Like flowers in the desert that somehow manage without water, religion flourished on Grand Avenue. A Bible-Baptist couple one block over provided theological instruction in their backyard. They paid in candy for those who brought other kids to them. They gave Bibles, stickers, and Tootsie Rolls to anyone able to memorize and recite the words to John 3:16:
“For God so loved the world, that he gave his only begotten Son, that whosoever believeth in him should not perish, but have everlasting life.”
I went a few times, memorized and recited the passage to earn the Bible, the candy, their easy admiration. They were nice, though their good manners and concern for my eternal soul seemed out of place in the neighborhood. Still, I liked to read and eat sweets, and so attended their backyard lessons as often as I could, my fervor only dying as their candy supply dwindled.
A Pentecostal church three houses down held services in Spanish, which didn’t stop our mother from herding us there once a week. We’d been baptized Catholic, but it didn’t matter. The church on Grand Avenue could have spoken in tongues and handled snakes and she wouldn’t have cared. She was still commuting to her job near the refuge and stopping on break to see herons. She was high and light and prone to flights of fancy, and thought the church would be a good idea.
“It’s so pretty inside with all those windows,” she said, and added, “Maybe we’ll learn some Spanish.”
Everyone smiled and sang, and we made friends with the Padilla family, who lived next door to the church, whose father wore starched shirts and ties, and whose mother invited us girls to learn to embroider hand towels. With two parents, a house they actually owned, and a fence that circled their front and back yards, closing off their property to the rest of the street, the Padillas were the elite of our neighborhood. Because the Padilla kids were our age and because their parents thought we were somehow different from the other grubby kids on Grand, they allowed us to unlatch the front gate and join them.

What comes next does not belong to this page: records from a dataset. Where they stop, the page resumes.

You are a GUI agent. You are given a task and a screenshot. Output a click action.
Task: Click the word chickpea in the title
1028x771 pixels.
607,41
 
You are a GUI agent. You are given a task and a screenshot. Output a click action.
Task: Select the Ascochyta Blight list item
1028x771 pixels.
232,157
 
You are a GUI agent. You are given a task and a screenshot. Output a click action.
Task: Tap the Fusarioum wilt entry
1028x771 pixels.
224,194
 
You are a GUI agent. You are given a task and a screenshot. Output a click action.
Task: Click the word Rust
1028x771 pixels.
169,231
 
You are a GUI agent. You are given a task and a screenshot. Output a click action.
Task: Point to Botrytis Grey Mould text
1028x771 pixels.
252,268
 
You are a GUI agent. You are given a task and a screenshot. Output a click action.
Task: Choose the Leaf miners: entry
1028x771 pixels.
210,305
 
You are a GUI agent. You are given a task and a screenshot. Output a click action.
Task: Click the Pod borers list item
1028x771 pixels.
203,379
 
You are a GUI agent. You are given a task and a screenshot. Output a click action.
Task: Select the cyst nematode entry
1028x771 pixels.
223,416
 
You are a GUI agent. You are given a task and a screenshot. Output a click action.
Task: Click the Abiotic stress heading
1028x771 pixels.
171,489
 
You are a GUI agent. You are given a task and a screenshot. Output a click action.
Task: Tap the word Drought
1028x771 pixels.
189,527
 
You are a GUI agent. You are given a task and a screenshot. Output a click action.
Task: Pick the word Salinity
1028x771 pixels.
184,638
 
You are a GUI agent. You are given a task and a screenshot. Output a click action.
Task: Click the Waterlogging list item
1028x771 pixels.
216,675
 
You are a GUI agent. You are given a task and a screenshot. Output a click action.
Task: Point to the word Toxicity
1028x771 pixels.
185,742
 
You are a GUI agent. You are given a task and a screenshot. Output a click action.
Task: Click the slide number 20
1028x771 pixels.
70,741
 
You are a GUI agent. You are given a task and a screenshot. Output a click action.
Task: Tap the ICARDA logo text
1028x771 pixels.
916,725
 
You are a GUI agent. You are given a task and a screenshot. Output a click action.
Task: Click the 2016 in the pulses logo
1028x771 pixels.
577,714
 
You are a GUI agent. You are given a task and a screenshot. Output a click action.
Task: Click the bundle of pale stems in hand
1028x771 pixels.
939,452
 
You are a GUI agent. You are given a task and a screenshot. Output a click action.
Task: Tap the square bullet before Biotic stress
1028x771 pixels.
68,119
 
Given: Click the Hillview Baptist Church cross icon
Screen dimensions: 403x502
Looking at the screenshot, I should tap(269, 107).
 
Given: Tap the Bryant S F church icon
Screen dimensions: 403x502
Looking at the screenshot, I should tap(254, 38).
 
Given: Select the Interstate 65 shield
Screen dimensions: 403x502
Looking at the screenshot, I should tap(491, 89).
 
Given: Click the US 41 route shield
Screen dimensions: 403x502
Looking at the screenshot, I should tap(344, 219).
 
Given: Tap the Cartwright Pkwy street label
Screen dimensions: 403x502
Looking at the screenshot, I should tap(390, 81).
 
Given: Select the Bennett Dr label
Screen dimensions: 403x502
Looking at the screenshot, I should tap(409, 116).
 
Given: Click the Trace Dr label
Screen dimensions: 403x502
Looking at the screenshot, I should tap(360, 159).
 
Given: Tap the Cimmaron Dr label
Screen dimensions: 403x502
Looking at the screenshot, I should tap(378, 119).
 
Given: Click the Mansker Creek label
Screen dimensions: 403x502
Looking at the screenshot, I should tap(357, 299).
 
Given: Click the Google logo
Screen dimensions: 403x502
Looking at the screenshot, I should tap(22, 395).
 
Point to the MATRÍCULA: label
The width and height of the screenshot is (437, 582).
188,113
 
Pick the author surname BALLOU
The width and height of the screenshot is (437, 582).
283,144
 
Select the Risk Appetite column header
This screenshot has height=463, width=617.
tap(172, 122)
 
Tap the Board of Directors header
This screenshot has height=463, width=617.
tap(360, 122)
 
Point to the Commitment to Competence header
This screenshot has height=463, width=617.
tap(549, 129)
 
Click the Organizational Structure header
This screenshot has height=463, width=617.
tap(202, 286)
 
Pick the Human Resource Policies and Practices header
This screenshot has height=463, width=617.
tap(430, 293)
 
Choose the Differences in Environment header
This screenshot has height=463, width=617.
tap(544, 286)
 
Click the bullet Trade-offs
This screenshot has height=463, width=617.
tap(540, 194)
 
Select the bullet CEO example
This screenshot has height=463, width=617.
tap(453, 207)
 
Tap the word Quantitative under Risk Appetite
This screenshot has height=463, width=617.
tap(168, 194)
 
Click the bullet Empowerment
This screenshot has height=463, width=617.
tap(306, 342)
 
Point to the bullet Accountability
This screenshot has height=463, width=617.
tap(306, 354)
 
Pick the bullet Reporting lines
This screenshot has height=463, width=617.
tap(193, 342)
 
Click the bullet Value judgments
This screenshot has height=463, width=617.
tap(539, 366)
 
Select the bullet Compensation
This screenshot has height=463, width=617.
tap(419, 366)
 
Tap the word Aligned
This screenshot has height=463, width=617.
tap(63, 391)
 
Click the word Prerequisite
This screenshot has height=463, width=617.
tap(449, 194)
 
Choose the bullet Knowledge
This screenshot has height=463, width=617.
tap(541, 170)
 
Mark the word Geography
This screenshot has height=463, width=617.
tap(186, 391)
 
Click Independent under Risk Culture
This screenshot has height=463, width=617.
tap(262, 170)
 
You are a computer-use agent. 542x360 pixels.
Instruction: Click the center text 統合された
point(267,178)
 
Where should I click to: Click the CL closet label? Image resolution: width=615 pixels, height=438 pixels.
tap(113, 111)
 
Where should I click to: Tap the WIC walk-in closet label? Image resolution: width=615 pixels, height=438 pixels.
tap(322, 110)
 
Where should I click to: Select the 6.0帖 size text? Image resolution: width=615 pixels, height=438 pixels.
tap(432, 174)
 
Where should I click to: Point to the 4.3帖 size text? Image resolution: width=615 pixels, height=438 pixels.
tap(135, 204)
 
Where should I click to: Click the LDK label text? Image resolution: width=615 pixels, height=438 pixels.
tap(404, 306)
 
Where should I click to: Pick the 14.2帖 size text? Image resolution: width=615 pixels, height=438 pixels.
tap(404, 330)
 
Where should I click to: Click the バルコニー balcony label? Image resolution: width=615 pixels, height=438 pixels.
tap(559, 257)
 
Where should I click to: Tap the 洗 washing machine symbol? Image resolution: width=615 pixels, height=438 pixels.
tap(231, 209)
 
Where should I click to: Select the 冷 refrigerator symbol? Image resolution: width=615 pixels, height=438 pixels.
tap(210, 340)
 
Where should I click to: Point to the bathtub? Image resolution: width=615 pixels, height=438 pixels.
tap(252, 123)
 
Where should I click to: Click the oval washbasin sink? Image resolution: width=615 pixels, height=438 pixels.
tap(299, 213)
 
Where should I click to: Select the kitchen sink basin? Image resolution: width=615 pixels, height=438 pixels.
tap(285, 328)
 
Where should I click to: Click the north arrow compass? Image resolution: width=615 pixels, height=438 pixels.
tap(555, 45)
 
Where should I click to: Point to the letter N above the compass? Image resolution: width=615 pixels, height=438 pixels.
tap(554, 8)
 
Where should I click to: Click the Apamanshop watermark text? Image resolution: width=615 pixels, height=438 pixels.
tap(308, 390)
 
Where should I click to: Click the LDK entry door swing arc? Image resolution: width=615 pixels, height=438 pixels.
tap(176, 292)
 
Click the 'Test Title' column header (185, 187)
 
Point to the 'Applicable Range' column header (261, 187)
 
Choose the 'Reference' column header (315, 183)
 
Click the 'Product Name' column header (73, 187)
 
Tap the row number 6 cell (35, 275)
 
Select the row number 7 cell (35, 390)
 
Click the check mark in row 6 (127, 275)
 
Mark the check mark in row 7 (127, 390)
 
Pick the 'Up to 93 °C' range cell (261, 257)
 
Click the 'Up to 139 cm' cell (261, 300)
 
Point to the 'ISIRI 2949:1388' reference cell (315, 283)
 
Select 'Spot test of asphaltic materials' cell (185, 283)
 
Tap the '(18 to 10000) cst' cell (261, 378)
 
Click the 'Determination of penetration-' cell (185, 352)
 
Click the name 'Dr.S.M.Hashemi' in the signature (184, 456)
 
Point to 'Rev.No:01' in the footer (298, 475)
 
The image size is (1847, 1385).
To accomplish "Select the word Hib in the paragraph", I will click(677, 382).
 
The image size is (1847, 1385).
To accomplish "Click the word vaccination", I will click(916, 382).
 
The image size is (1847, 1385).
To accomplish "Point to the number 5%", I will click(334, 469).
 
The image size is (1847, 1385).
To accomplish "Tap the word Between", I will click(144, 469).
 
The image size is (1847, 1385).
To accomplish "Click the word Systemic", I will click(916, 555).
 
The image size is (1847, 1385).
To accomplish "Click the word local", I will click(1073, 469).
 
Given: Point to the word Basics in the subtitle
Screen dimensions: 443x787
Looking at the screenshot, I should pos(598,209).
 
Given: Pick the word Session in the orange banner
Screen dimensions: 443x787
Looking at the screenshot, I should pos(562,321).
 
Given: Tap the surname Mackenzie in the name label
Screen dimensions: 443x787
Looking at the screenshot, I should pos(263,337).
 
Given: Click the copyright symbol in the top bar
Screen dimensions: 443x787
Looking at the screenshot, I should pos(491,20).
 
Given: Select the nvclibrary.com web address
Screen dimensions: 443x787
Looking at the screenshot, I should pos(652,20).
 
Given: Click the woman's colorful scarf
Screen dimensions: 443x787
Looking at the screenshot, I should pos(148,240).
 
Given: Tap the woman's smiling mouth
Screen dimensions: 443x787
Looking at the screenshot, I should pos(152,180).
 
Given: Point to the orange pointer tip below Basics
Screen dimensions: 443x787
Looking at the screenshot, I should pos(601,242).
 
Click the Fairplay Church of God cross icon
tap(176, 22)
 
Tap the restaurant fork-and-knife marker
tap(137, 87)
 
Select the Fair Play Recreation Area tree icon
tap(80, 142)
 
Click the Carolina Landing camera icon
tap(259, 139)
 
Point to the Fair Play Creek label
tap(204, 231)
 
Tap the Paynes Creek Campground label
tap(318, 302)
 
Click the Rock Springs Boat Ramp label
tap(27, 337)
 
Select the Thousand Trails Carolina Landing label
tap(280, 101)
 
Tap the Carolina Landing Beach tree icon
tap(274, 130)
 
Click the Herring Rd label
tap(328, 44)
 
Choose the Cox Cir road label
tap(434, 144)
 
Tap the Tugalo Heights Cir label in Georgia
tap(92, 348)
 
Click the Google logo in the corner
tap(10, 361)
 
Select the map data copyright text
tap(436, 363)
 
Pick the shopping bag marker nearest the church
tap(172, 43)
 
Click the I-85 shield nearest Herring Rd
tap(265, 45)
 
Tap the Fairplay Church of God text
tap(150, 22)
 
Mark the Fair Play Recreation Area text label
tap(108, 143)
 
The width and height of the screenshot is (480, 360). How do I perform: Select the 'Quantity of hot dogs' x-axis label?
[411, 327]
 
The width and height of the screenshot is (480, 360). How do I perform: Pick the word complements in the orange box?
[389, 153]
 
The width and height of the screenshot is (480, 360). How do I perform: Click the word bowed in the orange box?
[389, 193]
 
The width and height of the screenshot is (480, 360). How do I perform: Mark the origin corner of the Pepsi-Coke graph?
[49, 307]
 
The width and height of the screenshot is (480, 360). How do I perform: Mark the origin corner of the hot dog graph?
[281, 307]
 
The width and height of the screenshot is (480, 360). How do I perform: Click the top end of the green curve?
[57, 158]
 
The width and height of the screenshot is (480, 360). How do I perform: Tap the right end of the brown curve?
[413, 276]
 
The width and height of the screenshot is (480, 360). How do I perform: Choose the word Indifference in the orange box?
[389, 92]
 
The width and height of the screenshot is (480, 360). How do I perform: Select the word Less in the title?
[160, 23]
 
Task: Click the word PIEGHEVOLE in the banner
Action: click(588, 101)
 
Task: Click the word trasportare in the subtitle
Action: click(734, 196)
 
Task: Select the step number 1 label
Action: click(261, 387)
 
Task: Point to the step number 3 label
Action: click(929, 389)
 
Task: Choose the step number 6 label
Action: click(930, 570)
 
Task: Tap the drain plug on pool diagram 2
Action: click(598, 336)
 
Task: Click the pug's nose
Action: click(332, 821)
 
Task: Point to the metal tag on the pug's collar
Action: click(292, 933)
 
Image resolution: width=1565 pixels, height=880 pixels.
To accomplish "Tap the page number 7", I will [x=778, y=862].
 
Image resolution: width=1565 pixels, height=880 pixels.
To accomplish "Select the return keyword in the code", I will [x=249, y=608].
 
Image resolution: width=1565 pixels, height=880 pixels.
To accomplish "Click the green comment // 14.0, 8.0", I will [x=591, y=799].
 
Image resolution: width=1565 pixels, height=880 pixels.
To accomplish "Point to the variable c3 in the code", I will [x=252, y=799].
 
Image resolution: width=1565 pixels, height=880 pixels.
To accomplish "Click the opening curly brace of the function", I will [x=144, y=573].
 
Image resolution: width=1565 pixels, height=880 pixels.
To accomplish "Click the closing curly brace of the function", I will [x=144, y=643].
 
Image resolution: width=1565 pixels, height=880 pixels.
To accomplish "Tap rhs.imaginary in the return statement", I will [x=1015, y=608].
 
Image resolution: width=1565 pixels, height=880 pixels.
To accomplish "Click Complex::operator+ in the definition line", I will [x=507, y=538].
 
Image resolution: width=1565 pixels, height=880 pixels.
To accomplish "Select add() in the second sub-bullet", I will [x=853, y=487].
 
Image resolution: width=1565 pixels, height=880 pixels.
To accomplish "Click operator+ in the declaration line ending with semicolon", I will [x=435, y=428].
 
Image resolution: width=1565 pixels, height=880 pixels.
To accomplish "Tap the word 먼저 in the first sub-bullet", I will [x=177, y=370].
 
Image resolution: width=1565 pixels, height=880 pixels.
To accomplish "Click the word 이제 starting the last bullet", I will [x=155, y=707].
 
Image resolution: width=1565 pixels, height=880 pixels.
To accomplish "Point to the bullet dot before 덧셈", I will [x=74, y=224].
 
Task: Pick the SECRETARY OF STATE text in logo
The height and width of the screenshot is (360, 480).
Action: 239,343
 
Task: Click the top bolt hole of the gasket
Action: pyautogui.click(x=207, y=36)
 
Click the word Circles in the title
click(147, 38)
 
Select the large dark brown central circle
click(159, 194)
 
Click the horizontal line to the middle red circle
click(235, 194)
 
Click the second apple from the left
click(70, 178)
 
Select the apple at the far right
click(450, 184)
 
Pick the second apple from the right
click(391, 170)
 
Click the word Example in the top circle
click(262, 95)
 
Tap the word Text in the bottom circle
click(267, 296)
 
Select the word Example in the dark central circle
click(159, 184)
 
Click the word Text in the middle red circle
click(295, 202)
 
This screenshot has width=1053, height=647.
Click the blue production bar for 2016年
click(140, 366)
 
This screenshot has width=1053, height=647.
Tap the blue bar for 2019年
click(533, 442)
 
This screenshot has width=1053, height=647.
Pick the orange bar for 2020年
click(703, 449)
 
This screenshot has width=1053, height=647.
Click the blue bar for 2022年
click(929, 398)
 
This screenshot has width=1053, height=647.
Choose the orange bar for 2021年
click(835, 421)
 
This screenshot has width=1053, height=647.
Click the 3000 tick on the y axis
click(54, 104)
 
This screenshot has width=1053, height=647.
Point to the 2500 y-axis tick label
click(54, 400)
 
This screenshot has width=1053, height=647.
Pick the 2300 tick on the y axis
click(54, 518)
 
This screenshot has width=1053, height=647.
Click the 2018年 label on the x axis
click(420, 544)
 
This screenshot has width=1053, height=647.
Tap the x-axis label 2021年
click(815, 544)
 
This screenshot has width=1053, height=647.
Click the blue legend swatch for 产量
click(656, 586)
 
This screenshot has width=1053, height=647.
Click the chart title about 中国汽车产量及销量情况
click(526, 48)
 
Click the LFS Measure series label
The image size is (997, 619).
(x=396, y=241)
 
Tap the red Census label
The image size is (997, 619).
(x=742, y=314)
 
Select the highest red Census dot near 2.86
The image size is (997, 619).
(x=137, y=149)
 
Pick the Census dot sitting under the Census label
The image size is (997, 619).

On Sundays, after attending the church service we didn’t understand, we visited the Padillas, played kickball, and ate the greasy foods their mother served. Arroz con gandules. Bacalao. Platanos fritos. We loved playing in their deep green yard, instead of in the street, where we had to stop our game every few minutes to let cars pass. The oldest Padilla girl liked my brother Anthony. His long hair and her flirting with him in see-through pink cotton shirts somehow went unnoticed by Mr. Padilla, and our way of life became almost routine.
Until I fought with Itza.
Itza was my age, and must have said something mean about my being white or having mismatched clothes, so I said something back and we fought. Behind the church. The lawn was in need of mowing; we were alone in grass that went to our knees. Everyone else was in church, their thin singing leaking out the windows. Having always relied on Steph to do my fighting, I didn’t even know where to begin.
It was awkward for that first moment, the intimacy of standing face to face, the tension of the impending fight heavy in the air, my not knowing which hand or leg to push first into combat. Finally, when I realized I had to begin somehow or else stand fixed in starting pose forever, I grabbed hold of the gold hoop hanging from Itza’s right ear and yanked it down. Hard.
She held her ear and screamed. There was blood on her finger and she cried out so loudly I covered my ears until her crying beat out the singing, and people came running, looking at me with disdain.
Que mala esa blanca—what a bad white girl.
Mrs. Padilla wiped Itza’s ear with one of her embroidered washcloths while my mother swiped me in the head and apologized for my behavior.
“I understand,” Mrs. Padilla said. “Kids will be kids.”
But after our fight, the Padilla gates closed to us and we stopped attending the church where none of us ever knew what was being said anyway.